Items from a dataset
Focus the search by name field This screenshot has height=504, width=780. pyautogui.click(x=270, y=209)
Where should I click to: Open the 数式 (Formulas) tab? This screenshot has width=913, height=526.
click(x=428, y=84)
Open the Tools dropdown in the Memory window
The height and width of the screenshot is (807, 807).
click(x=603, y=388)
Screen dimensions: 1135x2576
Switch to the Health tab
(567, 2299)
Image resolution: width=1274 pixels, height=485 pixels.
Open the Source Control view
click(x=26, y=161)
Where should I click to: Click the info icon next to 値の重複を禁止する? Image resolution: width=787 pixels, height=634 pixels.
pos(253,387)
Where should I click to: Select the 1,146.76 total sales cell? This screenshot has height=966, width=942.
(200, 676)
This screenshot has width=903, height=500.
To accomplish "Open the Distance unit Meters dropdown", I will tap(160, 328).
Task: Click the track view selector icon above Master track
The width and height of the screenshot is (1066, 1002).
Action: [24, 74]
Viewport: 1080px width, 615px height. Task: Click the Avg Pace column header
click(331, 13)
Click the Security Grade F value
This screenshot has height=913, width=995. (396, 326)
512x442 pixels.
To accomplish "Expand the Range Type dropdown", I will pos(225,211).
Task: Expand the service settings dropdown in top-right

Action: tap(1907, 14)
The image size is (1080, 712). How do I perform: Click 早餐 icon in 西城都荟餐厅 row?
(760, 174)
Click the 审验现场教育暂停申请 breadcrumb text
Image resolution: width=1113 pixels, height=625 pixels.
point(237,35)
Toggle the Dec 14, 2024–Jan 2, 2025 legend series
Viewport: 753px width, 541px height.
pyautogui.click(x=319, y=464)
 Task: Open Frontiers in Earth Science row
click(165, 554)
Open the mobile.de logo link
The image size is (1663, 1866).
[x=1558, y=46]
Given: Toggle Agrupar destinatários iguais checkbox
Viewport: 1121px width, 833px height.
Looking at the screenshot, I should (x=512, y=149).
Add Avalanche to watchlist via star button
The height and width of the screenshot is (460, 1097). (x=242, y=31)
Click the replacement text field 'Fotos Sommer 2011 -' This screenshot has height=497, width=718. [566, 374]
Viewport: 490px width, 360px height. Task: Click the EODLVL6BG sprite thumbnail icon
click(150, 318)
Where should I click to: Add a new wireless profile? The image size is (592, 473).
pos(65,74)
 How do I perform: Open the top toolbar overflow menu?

=== TASK DETAILS ===
Please return a copy of each line in the entries that has the string "field".

=== EXERCISE RESULT ===
Focus the search by name field This screenshot has height=504, width=780. pyautogui.click(x=270, y=209)
Click the replacement text field 'Fotos Sommer 2011 -' This screenshot has height=497, width=718. [566, 374]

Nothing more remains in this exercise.